The completion of the task integrates the 163d facilities with the base’s host unit, the 452d Air Mobility Wing of the U.S. Air Force Reserve, taking another step in the “one base, one network concept,” says Macias. “We have done the physical installations, but the phones also have a logical component.” That logical component, including the Media Access Control and IP addresses and extension information, resides within the 452d network, Macias explains, streamlining it.

 

“Our base switch is minimizing from a bunch of different equipment to one terminal,” adds Muse. “And to utilize that as well as possible, all the analog lines are being converted, with the exception of fax machines (which have always been analog and un-networked).
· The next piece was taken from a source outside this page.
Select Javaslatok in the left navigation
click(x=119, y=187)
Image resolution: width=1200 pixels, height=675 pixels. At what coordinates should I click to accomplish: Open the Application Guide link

We share a lot of buildings with [the 452d]. Now we can control our side and their side, and that will help us be more cohesive. In the case of moving to a new building, or even desk-to-desk, it becomes plug-and-play. That makes it more convenient than waiting for Comm.”

 

The project should cut costs and, contrary to what one might think of VoIP, increase the security and reliability of lines. “Instead of tapping a phone through the switch, the switch itself is protected by its own Security Technical Implementation Guide,” Muse explains. “So, security is both logically programmed (port security) and physical (the locked comm closet).”

 

The path to modernizing communications at the base started with upgrading the infrastructure and will eventually include new servers and, finally, widening the Internet backbone to increase its speed from 1 Gigabit per second to 10G, says Macias.

 

Both Airmen’s work falls under their 3D1X2 AFSC, Cyber Transport Systems, which each chose for different reasons. “When I was recruited at the University of California, Riverside, recruiting office, computers and technology caught my interest,” recalls Macias. “I figured that AFSC would expose me to a wide variety of computer systems and networks.”

 

For his part, Muse had “always been the go-to trouble shooter at home, from connecting the DIRECTV box, to fixing down computers, or figuring why they can’t access the Internet. I always pictured myself working with my hands and fixing people’s problems. I wanted a career that would allow me to help people.”